SECCIÓN DEL DOCUMENTO.
---

La credibilidad y adecuación de lo expuesto en este papel de trabajo depende de
que:
i)
Los autores elegidos como fuentes de análisis sean verdaderamente
representativos del enfoque en referencia.
ii)
Se hayan identificado sus planteamientos más relevantes y pertinentes y éstos
hayan sido expuestos e interpretados fielmente.
iii)
La derivación de consecuencias a partir de esos planteamientos haya sido válida.
iv)
La identificación de los rasgos asociados a las tendencias de fascinación retórica
y pensamiento mágico haya sido adecuada.
Aunque
es posible lograr mayor rigurosidad en estas cuatro condiciones, especialmente
si se recurre a artificios simbólicos y a una organización textual
formalizada, lo aquí presentado puede servir para una primera instancia de crítica
y como insumo para una profundización más rigurosa.
Lo
que, en cambio, no afecta la credibilidad y adecuación de estas ideas es, por
una parte, el hecho reconocido plenamente de que muchos otros autores no
representativos y aun muchos investigadores adheridos al enfoque de las CE
disienten de los más críticos de estos planteamientos originales y mantienen
posiciones menos radicales o más alejadas de las tendencias retóricas y mágicas.
Efectivamente, dentro del enfoque de las CE hay autores e investigadores que
propician una mayor cercanía con los estándares de crítica e
intersubjetividad de la llamada ‘ciencia normal’. Sin embargo, aun no
parecen haber madurado uniforme y suficientemente tales reelaboraciones al punto
de que puedan ser analizadas de modo tan compacto como puede hacerse con los
autores originales.
Por
otra parte, tampoco afecta la credibilidad o adecuación de esta exposición el
carácter polémico de los planteamientos y críticas aquí presentadas. Este
comentario viene al caso porque en situaciones de debate a menudo se esgrimen
argumentos de inelegancia, descortesía o falta de benignidad, etc., los cuales
desplazan la crítica y la discusión de fondo. Aunque es cierto que las
controversias deben velar por el respeto y la tolerancia, también es cierto que
las mismas requieren amplia libertad de expresión y, sobre todo, que los
argumentos no deben desplazarse desde la esfera de los contenidos hacia la
esfera de la formalidad. En todo caso, ambas cosas deberían discutirse por
separado.
3.
Las consistencias encontradas entre CE, por un lado, y retórica y magia, por
otro, son de tal peso sobre la fiabilidad de las investigaciones sociales en
relación con las necesidades de desarrollo de una sociedad como la nuestra (y
con las exigencias de las tomas de decisión a las que responden dichas
investigaciones), que los planteamientos del enfoque asociado a CE, al menos en
las tesis de los autores aquí analizados, parecen inconvenientes y
contraproducentes.

---

CONSIGNA. Devuelve sin cambios el pasaje de la sección del documento que va de "Los autores elegidos" a "haya sido válida.", ambos incluidos.

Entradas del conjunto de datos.
---

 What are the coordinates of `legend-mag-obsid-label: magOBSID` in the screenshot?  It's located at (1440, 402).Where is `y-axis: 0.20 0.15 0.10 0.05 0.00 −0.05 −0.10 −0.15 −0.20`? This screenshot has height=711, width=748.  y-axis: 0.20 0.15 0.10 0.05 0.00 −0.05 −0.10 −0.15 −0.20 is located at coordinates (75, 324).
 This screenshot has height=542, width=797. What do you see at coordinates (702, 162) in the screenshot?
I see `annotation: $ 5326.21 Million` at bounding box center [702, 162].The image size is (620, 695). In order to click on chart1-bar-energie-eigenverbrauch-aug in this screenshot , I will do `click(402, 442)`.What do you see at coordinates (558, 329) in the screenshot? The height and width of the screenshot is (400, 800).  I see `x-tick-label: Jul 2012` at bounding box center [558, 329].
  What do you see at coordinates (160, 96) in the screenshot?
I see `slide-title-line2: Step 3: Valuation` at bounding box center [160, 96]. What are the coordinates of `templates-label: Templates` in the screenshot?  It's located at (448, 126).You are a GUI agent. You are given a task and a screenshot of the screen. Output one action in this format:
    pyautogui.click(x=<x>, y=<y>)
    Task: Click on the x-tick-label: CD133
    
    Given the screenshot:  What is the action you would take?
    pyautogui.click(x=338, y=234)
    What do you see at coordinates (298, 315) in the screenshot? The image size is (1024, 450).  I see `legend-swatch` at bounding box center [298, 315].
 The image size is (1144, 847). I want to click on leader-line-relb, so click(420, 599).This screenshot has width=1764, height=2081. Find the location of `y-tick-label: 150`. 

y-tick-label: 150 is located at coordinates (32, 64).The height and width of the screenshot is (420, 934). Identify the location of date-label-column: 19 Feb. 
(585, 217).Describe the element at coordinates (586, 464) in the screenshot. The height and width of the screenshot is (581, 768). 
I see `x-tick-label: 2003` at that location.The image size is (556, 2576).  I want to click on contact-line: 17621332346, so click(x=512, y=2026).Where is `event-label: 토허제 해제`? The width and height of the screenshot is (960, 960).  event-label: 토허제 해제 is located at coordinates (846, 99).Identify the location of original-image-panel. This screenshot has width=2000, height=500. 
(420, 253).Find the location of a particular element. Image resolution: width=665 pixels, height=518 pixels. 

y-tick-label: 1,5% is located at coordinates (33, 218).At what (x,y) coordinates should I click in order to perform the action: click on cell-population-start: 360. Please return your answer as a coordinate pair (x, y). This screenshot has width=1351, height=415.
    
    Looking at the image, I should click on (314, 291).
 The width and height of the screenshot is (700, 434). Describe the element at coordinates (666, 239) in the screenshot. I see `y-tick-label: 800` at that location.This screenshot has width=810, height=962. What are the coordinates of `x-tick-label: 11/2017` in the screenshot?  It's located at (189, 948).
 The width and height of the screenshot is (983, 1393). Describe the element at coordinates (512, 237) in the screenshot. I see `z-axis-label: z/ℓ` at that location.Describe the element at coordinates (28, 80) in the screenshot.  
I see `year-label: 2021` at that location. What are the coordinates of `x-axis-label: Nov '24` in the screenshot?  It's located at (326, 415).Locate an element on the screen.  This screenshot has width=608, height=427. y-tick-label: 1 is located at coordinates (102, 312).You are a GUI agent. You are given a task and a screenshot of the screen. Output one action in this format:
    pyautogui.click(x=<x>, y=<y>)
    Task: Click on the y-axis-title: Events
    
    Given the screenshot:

---

RESPUESTA.
Los autores elegidos como fuentes de análisis sean verdaderamente
representativos del enfoque en referencia.
ii)
Se hayan identificado sus planteamientos más relevantes y pertinentes y éstos
hayan sido expuestos e interpretados fielmente.
iii)
La derivación de consecuencias a partir de esos planteamientos haya sido válida.